__TASK INPUT__.
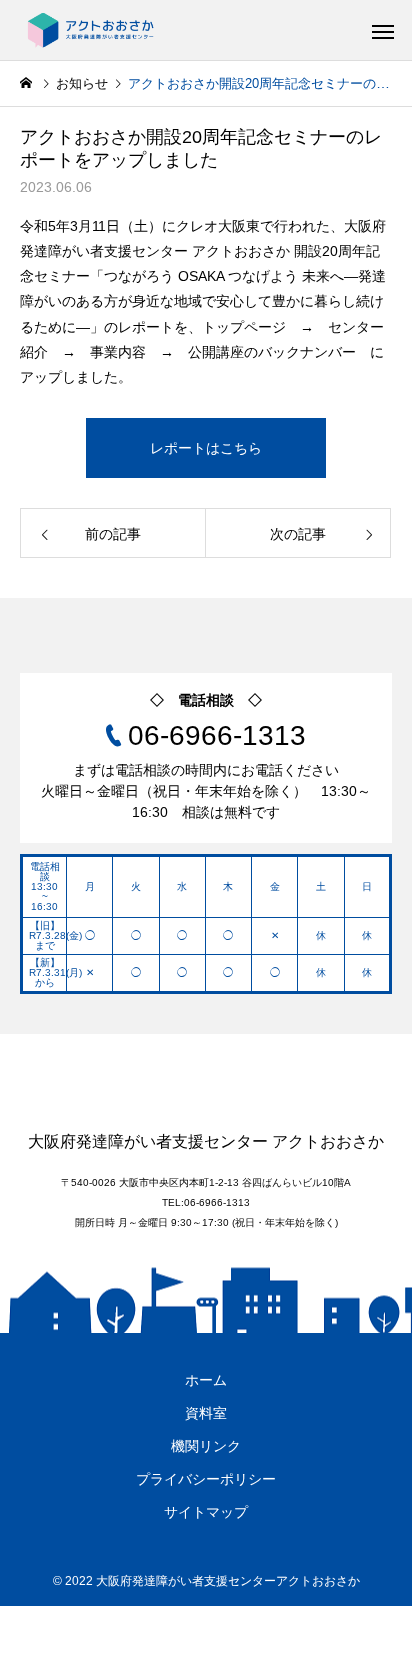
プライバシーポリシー (206, 1479)
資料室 (206, 1413)
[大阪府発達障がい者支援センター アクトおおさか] (90, 30)
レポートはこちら (206, 448)
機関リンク (206, 1446)
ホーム (206, 1380)
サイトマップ (206, 1512)
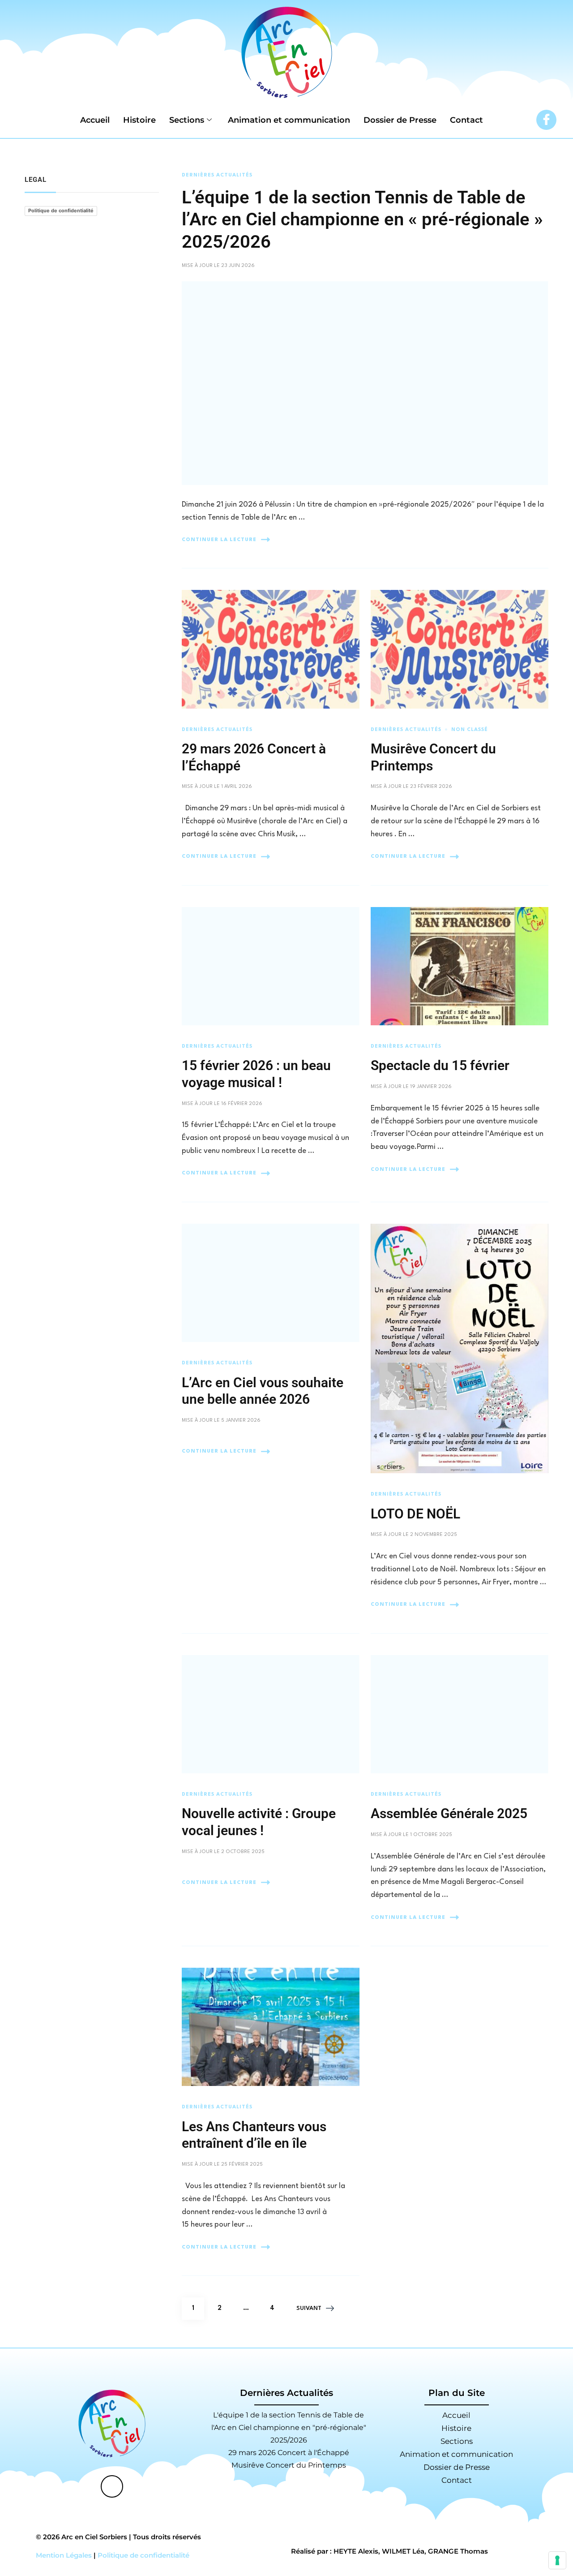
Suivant (308, 2308)
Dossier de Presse (399, 120)
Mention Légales (64, 2555)
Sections (186, 120)
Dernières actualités (217, 175)
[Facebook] (546, 120)
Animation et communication (289, 120)
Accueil (95, 120)
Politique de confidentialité (61, 210)
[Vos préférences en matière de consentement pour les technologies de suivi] (557, 2560)
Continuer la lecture (219, 540)
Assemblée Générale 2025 (449, 1813)
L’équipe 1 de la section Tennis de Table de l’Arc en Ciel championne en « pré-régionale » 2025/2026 (362, 220)
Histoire (139, 120)
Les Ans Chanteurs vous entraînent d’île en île (254, 2135)
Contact (466, 120)
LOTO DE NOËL (415, 1514)
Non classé (469, 729)
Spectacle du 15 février (440, 1065)
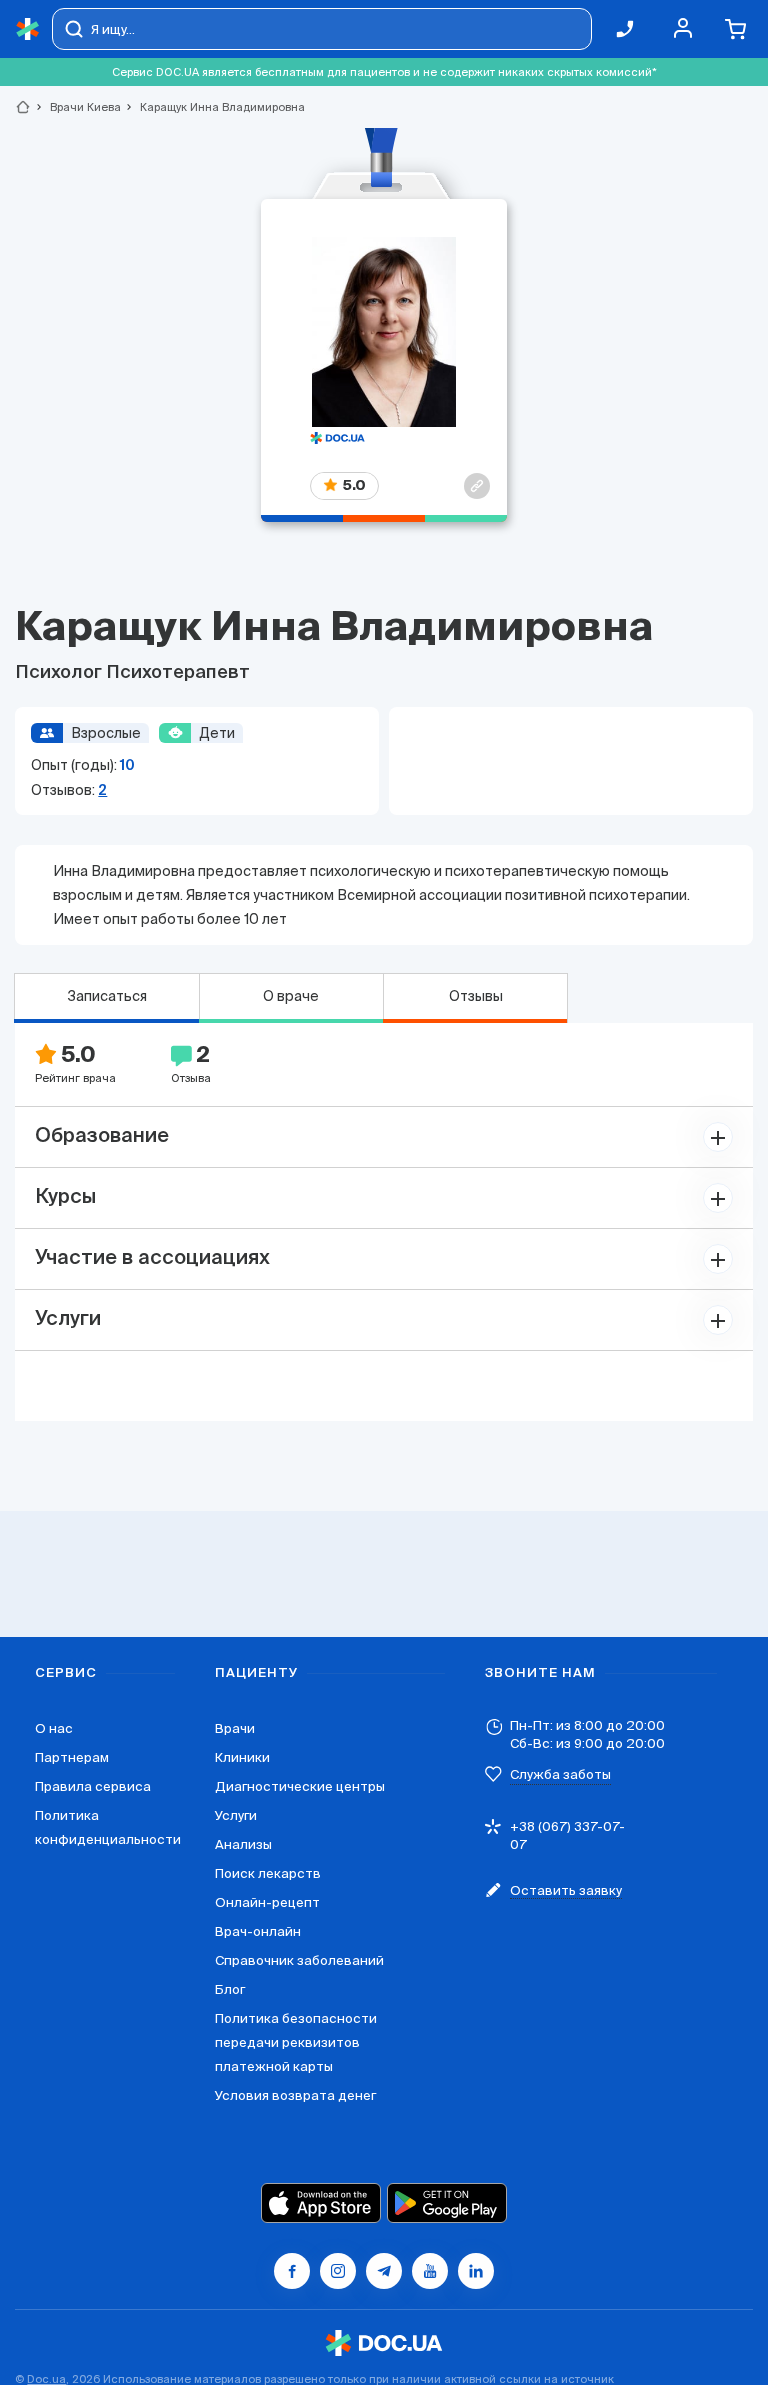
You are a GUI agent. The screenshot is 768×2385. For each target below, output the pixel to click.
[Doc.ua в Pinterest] (476, 2271)
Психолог (60, 673)
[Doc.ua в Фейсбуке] (292, 2271)
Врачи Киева (77, 107)
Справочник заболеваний (299, 1960)
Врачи (235, 1728)
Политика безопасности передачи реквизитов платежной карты (296, 2042)
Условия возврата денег (295, 2095)
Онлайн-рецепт (267, 1902)
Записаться (107, 996)
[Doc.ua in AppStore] (321, 2203)
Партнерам (72, 1757)
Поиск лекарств (268, 1873)
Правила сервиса (93, 1786)
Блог (230, 1989)
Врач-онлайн (258, 1931)
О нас (54, 1728)
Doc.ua (46, 2379)
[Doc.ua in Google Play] (447, 2203)
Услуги (236, 1815)
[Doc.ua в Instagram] (338, 2271)
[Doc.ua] (28, 29)
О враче (291, 996)
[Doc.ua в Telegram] (384, 2271)
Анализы (243, 1844)
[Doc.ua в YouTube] (430, 2271)
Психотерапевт (178, 673)
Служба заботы (560, 1774)
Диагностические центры (300, 1786)
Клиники (242, 1757)
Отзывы (476, 996)
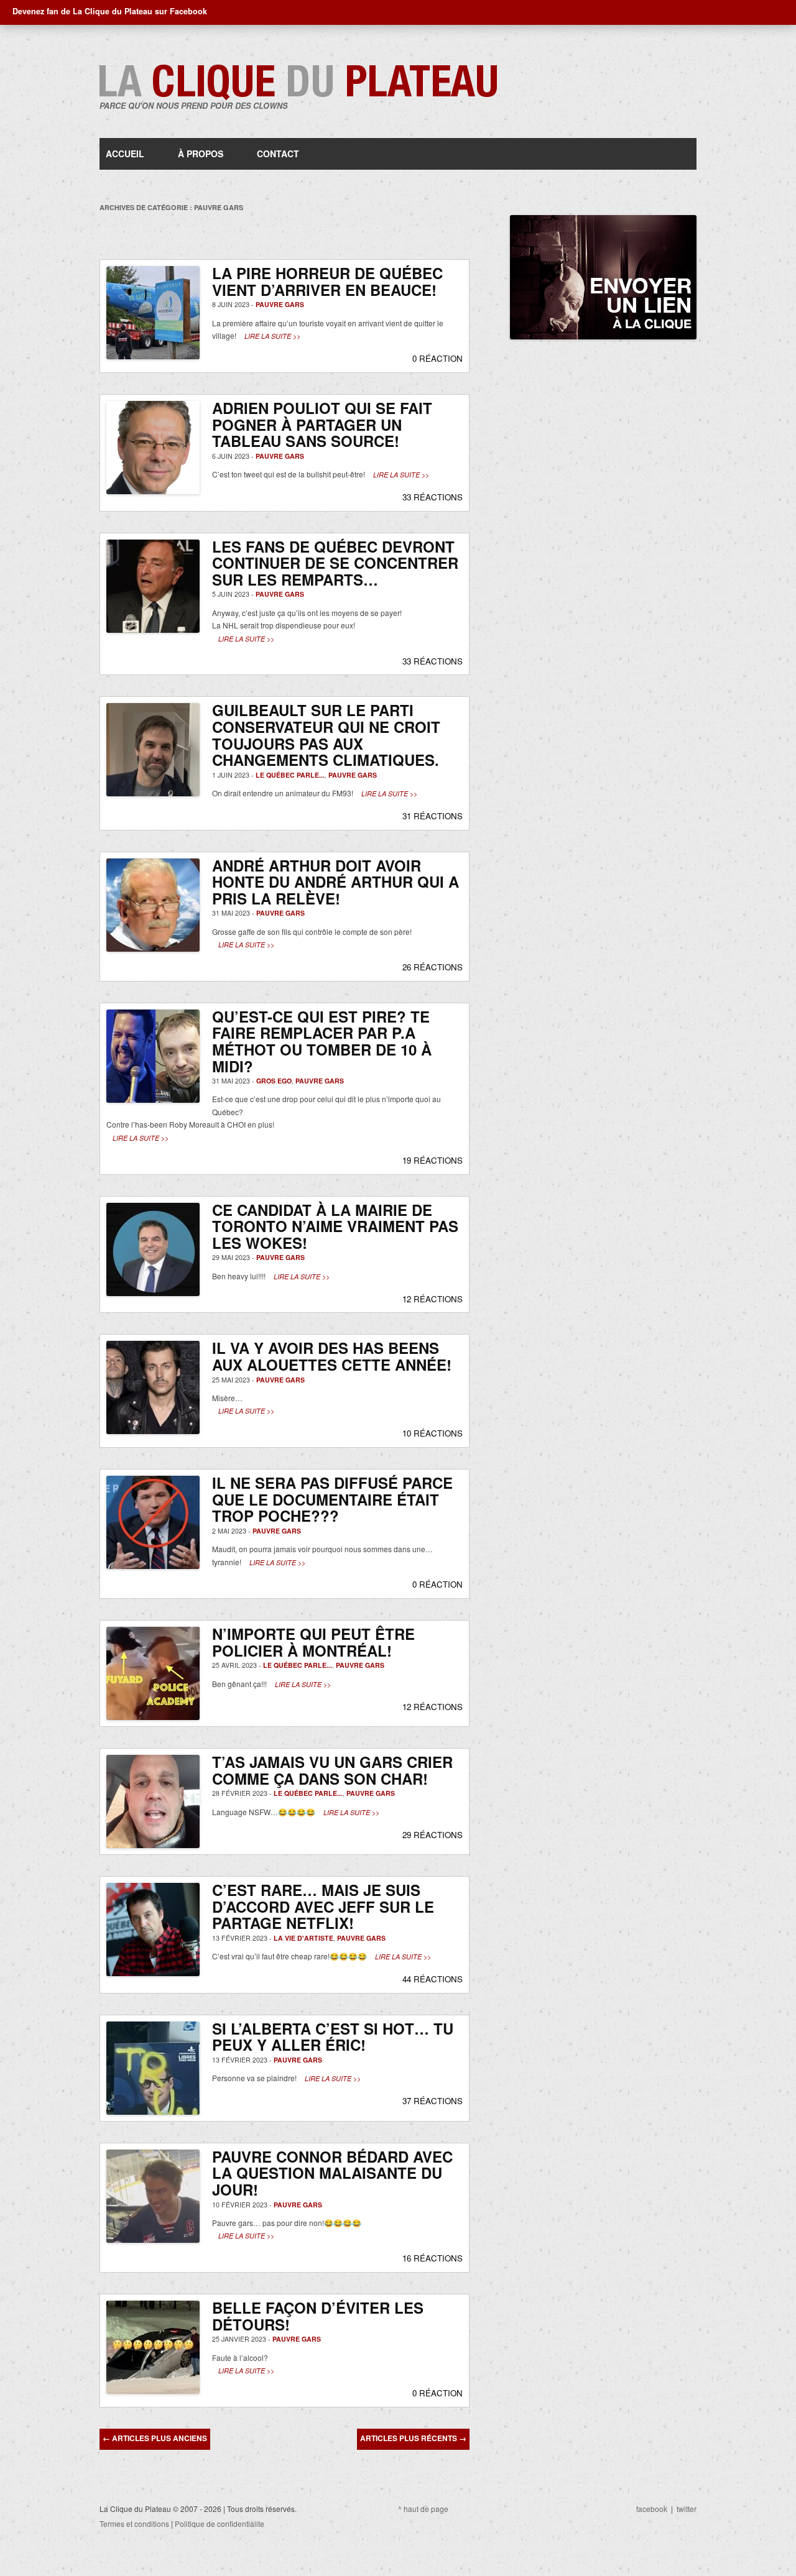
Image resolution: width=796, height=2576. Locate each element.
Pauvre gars (280, 304)
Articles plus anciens (155, 2438)
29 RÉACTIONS (432, 1835)
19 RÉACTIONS (432, 1160)
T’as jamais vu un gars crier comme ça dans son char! (332, 1770)
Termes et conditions (134, 2523)
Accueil (125, 153)
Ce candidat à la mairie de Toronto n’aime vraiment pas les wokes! (335, 1226)
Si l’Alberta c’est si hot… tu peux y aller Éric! (332, 2037)
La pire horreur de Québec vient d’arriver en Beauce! (327, 281)
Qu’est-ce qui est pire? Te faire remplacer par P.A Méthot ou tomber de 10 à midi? (322, 1041)
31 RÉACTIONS (432, 816)
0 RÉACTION (437, 358)
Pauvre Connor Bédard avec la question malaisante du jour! (332, 2173)
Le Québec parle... (290, 775)
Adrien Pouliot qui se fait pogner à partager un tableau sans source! (322, 424)
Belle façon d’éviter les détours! (317, 2316)
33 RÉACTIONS (432, 497)
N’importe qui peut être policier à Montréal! (313, 1642)
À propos (200, 153)
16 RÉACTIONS (432, 2258)
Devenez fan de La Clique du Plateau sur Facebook (109, 11)
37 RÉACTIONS (432, 2101)
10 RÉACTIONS (432, 1433)
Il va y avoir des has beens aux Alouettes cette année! (331, 1356)
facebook (651, 2508)
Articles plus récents (413, 2438)
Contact (278, 153)
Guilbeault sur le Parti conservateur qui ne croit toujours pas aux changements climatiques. (326, 734)
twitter (686, 2508)
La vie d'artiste (303, 1938)
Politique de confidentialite (219, 2523)
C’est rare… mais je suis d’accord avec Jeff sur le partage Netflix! (323, 1906)
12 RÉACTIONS (432, 1299)
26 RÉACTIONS (432, 967)
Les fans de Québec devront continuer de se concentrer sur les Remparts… (335, 563)
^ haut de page (423, 2508)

__WHAT THIS TASK INVOLVES__. Working from the listing above, pick out every line that has "each" and copy it.

__TASK RESULT__.
You are a GUI agent. The screenshot is 768×2385. For each target below, output the pixel to click.
Image resolution: width=796, height=2576. Locate each element.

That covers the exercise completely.